TASTING NOTES FROM THE CURATOR
This cured meat gets nearly all its flavor from the brining process, with an addition of choice aromatic herbs and spices, the most commonly used of which are black pepper, nutmeg, cinnamon, and cloves. At this point, the meat is allowed to cure naturally over a period of a few days to a few weeks. Sometimes, it is smoked after the curing process instead. It has a clean, assertively porky taste with a sweetness not naturally found in commercially produced American bacon.
There are two types of Pancetta being offered by The Bow Tie Duck:
Pancetta Arrotolata is rolled, trussed and cured until just firm. The slices look circular in shape.

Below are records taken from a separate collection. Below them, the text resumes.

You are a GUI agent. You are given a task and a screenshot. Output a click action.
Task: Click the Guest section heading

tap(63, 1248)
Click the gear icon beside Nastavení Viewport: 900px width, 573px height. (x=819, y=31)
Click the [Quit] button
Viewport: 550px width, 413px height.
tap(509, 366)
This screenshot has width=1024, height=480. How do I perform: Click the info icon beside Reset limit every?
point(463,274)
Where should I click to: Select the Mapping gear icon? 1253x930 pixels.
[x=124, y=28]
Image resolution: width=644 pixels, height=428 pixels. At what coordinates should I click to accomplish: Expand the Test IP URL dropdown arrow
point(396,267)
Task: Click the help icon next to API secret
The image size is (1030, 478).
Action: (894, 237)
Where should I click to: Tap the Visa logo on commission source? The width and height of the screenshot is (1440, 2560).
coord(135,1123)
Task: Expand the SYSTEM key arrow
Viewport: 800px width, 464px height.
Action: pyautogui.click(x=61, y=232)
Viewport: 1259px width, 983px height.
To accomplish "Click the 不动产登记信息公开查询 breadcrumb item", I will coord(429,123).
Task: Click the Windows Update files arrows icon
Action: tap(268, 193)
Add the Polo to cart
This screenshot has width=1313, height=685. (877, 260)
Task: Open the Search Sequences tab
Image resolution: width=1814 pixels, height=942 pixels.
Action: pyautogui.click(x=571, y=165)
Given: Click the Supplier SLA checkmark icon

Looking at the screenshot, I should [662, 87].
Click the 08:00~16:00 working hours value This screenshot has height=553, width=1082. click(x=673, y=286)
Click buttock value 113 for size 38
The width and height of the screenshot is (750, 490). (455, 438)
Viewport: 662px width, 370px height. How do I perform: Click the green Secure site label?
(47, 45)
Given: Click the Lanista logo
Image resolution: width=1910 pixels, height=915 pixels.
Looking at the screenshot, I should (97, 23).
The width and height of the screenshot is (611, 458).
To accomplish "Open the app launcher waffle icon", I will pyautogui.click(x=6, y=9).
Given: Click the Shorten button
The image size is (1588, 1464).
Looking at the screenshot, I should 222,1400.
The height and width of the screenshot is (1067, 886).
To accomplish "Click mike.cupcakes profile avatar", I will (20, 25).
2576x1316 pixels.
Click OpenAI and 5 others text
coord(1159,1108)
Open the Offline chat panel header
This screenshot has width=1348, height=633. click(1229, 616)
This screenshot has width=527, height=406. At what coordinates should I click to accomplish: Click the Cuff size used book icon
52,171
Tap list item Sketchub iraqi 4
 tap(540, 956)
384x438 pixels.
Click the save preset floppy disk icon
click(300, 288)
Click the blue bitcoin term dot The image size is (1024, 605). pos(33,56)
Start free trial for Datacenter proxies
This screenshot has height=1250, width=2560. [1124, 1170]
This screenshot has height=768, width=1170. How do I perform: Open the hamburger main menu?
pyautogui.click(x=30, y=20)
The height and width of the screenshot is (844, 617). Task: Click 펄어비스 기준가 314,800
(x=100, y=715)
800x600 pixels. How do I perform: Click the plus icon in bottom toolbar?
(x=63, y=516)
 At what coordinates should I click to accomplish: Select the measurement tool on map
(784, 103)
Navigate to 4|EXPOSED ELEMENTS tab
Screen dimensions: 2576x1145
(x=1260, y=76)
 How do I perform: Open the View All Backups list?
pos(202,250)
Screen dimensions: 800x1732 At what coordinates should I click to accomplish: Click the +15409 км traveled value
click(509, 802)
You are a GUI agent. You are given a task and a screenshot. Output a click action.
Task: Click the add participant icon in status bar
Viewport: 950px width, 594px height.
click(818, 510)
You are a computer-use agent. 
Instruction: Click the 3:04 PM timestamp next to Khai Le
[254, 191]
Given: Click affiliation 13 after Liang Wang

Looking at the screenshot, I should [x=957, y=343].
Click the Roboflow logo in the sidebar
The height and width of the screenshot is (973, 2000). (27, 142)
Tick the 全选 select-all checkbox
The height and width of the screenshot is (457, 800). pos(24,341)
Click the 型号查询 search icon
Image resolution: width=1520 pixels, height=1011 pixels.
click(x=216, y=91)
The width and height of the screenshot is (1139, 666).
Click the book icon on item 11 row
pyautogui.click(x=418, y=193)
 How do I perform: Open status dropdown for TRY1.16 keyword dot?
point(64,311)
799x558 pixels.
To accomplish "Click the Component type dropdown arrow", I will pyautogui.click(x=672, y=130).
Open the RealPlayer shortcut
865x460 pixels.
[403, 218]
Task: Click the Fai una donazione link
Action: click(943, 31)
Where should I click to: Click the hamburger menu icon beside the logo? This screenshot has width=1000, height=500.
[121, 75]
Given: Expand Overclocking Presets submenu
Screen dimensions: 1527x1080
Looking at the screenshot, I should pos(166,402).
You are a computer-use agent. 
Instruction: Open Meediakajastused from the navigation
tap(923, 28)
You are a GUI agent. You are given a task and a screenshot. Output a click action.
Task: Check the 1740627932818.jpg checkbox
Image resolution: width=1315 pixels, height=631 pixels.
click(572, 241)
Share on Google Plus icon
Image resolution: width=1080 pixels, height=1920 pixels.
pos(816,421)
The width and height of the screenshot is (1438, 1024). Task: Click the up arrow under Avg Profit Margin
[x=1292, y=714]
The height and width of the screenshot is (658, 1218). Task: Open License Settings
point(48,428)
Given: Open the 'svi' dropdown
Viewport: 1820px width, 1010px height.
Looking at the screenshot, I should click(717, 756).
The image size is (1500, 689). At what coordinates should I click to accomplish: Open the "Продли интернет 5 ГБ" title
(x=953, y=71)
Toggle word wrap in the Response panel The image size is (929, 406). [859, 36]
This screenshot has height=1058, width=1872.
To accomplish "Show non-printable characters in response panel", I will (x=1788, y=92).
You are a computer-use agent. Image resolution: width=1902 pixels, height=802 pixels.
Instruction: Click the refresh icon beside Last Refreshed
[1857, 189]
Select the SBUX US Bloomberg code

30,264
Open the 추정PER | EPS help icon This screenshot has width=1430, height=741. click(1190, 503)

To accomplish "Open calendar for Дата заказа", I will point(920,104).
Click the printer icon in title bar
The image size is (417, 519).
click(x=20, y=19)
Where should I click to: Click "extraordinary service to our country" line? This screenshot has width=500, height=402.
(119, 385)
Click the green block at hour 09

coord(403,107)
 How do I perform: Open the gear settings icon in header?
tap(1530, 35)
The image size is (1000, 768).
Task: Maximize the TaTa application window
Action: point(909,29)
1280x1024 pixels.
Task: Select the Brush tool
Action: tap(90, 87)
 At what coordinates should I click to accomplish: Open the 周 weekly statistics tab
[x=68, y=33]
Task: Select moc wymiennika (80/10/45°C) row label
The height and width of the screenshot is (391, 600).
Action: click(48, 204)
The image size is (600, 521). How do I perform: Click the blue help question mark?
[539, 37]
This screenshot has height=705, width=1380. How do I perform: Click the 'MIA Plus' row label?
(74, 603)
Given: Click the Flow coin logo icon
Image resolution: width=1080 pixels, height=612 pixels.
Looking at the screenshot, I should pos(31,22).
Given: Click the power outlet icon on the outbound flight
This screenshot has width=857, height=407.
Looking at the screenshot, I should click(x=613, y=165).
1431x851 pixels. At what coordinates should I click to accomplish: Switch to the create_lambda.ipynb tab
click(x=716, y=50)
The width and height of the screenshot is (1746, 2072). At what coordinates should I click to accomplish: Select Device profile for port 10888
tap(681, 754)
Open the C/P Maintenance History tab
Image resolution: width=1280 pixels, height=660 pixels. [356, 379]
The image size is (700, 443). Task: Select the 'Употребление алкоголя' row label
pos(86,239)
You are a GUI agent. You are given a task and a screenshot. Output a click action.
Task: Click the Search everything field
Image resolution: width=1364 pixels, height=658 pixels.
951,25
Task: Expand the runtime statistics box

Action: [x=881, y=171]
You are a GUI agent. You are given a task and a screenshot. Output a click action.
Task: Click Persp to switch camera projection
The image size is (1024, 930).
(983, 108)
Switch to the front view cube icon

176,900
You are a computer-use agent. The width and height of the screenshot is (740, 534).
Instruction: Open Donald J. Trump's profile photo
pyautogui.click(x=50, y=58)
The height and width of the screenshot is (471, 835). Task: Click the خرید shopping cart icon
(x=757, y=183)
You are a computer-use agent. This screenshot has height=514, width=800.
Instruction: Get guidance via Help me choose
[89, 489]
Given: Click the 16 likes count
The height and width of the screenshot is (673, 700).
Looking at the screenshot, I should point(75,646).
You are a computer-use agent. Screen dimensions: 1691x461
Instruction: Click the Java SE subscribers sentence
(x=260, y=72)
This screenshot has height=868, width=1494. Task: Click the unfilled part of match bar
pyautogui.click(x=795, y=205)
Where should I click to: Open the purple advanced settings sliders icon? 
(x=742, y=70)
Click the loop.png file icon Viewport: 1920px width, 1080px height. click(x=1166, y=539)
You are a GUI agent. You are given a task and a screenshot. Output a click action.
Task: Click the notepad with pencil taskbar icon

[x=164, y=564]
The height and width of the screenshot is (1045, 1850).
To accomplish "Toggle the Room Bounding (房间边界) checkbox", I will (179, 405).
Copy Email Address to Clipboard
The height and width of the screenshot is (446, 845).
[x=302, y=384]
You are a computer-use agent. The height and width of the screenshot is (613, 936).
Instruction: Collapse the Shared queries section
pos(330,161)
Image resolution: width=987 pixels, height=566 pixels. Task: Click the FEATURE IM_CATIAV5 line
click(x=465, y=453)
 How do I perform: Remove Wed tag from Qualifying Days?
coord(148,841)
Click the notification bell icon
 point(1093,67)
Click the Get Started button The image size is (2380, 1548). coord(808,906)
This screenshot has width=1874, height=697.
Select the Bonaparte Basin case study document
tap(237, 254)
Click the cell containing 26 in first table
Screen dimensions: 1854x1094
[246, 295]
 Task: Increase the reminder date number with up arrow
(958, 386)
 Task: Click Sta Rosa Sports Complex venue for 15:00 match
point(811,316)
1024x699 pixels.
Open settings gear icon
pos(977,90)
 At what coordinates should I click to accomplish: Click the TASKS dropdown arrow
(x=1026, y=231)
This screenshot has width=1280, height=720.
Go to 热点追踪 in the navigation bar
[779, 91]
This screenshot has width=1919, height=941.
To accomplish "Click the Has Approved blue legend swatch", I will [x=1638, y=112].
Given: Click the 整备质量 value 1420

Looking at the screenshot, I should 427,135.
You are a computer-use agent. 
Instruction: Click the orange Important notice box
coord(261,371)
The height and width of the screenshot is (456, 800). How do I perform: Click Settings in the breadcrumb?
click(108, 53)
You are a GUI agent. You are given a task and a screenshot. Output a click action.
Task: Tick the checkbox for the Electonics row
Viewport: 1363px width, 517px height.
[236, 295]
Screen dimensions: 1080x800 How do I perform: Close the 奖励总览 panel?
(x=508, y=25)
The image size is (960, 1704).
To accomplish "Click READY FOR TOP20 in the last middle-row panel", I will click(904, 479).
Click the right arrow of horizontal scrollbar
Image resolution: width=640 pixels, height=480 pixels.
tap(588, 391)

Pancetta Tesa is flat, dried in its natural shape until it is so firm and dry that it can be eaten raw like prosciutto. The are sliced in strips.
PREPARATION OR PAIRINGS
Though it can be eaten raw as part of a charcuterie board—it is lovely with goat cheese, Montasio, or Parmigiano Reggiano—it gains a more intense flavor when cooked. It is also seen as an alternative meat to be used for Italian cabonara, if and only if, guanciale is not available. (Guanciale still being the most preferred meat of choice for this sacred Italian classic dish.)
Other recipes to consider for this pancetta are: Taglatelle al ragu, Paninis, Pasta with Asparagus and Pancetta, Avocado with egg and Pancetta slices, and tomato based dishes that require smoky, flavorful meat.
Pancetta goes beautifully with a dark stout beer. For wine parings, recommended are wines with the Sangiovese grape, a widely planted grape in Italy and key variety in Tuscany’s renowed Chianti. The high acidity of Sangiovese matches well with all manner of well-spiced foods, such as this Pancetta. It also contains moderate tannin to match the fat of the pork.
THE ITALIAN BACON
Cured meats have saved many sailors on long voyages. That the first records of pancetta appeared on shipping manifests in the 15th century attests to this fact. Many kinds of pancetta are made in different regions of Italy, but the most famous are the DOP-protected varieties from Calabria and Piacentina. Some people might confuse pancetta with prosciutto, especially when they’re both cut in thin slices and sold pre-packed at a deli counter. But prosciutto is best considered the Italian ham, coming from nice, rounded haunches, while the pancetta, fatty and rich belly meat, is most decidedly the Italian bacon.
Vacuum-sealed packs of hand-carved cured meats can last up to five months in the refrigerator (never the freezer). Once the pack is opened, they’re best enjoyed within the day.